Your goal:
Revise the data below by changing every "Screen dimensions" to "Screen size" and keeping everything else the same.

[Dataset entries]
>> START

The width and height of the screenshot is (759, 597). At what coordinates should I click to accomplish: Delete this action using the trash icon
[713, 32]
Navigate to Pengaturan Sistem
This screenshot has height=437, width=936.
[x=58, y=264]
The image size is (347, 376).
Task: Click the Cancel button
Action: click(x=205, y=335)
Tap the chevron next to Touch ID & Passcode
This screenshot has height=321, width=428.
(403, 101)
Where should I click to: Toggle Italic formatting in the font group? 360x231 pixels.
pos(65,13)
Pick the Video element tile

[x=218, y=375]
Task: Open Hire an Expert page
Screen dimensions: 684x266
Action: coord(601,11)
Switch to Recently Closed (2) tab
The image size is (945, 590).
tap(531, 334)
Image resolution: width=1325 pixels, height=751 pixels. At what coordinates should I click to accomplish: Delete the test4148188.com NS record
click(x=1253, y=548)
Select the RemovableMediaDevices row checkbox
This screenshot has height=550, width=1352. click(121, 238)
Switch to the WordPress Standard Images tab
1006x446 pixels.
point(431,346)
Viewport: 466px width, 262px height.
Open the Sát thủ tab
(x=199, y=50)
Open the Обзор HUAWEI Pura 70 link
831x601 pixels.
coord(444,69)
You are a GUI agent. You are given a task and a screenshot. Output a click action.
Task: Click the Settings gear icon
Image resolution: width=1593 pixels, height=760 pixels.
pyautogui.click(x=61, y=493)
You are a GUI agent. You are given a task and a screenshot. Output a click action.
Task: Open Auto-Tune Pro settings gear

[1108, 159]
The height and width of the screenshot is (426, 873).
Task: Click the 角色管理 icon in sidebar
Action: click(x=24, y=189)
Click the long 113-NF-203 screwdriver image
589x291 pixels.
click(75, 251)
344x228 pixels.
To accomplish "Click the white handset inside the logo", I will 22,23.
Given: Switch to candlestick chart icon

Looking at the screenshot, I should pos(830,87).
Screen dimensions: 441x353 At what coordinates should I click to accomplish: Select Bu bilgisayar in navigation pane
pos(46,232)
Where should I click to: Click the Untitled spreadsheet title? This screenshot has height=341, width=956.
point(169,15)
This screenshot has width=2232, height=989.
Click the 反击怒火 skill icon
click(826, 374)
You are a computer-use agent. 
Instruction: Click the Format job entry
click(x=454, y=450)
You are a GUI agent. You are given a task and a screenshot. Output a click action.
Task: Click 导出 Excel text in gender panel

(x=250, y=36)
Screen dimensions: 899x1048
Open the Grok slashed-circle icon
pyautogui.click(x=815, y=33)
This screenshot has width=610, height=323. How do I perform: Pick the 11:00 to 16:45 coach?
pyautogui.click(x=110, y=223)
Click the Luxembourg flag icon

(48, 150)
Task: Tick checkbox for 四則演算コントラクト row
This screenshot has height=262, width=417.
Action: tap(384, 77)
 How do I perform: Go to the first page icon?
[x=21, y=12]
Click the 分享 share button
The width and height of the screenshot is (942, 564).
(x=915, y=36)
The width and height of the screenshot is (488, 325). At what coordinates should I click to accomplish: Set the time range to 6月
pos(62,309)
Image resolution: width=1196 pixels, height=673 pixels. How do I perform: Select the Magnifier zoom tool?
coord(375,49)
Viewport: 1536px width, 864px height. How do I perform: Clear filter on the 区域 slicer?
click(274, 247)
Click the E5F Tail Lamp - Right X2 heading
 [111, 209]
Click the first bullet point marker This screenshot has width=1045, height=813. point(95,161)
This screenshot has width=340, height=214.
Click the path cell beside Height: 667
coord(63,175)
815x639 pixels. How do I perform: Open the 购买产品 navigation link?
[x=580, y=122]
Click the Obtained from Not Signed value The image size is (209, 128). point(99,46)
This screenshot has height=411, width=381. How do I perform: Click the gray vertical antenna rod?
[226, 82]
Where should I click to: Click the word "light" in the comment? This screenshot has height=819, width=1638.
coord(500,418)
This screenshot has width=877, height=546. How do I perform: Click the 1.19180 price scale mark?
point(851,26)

>> END

Complete output:
The width and height of the screenshot is (759, 597). At what coordinates should I click to accomplish: Delete this action using the trash icon
[713, 32]
Navigate to Pengaturan Sistem
This screenshot has height=437, width=936.
[x=58, y=264]
The image size is (347, 376).
Task: Click the Cancel button
Action: click(x=205, y=335)
Tap the chevron next to Touch ID & Passcode
This screenshot has height=321, width=428.
(403, 101)
Where should I click to: Toggle Italic formatting in the font group? 360x231 pixels.
pos(65,13)
Pick the Video element tile

[x=218, y=375]
Task: Open Hire an Expert page
Screen size: 684x266
Action: coord(601,11)
Switch to Recently Closed (2) tab
The image size is (945, 590).
tap(531, 334)
Image resolution: width=1325 pixels, height=751 pixels. At what coordinates should I click to accomplish: Delete the test4148188.com NS record
click(x=1253, y=548)
Select the RemovableMediaDevices row checkbox
This screenshot has height=550, width=1352. click(121, 238)
Switch to the WordPress Standard Images tab
1006x446 pixels.
point(431,346)
Viewport: 466px width, 262px height.
Open the Sát thủ tab
(x=199, y=50)
Open the Обзор HUAWEI Pura 70 link
831x601 pixels.
coord(444,69)
You are a GUI agent. You are given a task and a screenshot. Output a click action.
Task: Click the Settings gear icon
Image resolution: width=1593 pixels, height=760 pixels.
pyautogui.click(x=61, y=493)
You are a GUI agent. You are given a task and a screenshot. Output a click action.
Task: Open Auto-Tune Pro settings gear

[1108, 159]
The height and width of the screenshot is (426, 873).
Task: Click the 角色管理 icon in sidebar
Action: click(x=24, y=189)
Click the long 113-NF-203 screwdriver image
589x291 pixels.
click(75, 251)
344x228 pixels.
To accomplish "Click the white handset inside the logo", I will 22,23.
Given: Switch to candlestick chart icon

Looking at the screenshot, I should pos(830,87).
Screen size: 441x353 At what coordinates should I click to accomplish: Select Bu bilgisayar in navigation pane
pos(46,232)
Where should I click to: Click the Untitled spreadsheet title? This screenshot has height=341, width=956.
point(169,15)
This screenshot has width=2232, height=989.
Click the 反击怒火 skill icon
click(826, 374)
You are a computer-use agent. 
Instruction: Click the Format job entry
click(x=454, y=450)
You are a GUI agent. You are given a task and a screenshot. Output a click action.
Task: Click 导出 Excel text in gender panel

(x=250, y=36)
Screen size: 899x1048
Open the Grok slashed-circle icon
pyautogui.click(x=815, y=33)
This screenshot has width=610, height=323. How do I perform: Pick the 11:00 to 16:45 coach?
pyautogui.click(x=110, y=223)
Click the Luxembourg flag icon

(48, 150)
Task: Tick checkbox for 四則演算コントラクト row
This screenshot has height=262, width=417.
Action: tap(384, 77)
 How do I perform: Go to the first page icon?
[x=21, y=12]
Click the 分享 share button
The width and height of the screenshot is (942, 564).
(x=915, y=36)
The width and height of the screenshot is (488, 325). At what coordinates should I click to accomplish: Set the time range to 6月
pos(62,309)
Image resolution: width=1196 pixels, height=673 pixels. How do I perform: Select the Magnifier zoom tool?
coord(375,49)
Viewport: 1536px width, 864px height. How do I perform: Clear filter on the 区域 slicer?
click(274, 247)
Click the E5F Tail Lamp - Right X2 heading
 [111, 209]
Click the first bullet point marker This screenshot has width=1045, height=813. point(95,161)
This screenshot has width=340, height=214.
Click the path cell beside Height: 667
coord(63,175)
815x639 pixels. How do I perform: Open the 购买产品 navigation link?
[x=580, y=122]
Click the Obtained from Not Signed value The image size is (209, 128). point(99,46)
This screenshot has height=411, width=381. How do I perform: Click the gray vertical antenna rod?
[226, 82]
Where should I click to: Click the word "light" in the comment? This screenshot has height=819, width=1638.
coord(500,418)
This screenshot has width=877, height=546. How do I perform: Click the 1.19180 price scale mark?
point(851,26)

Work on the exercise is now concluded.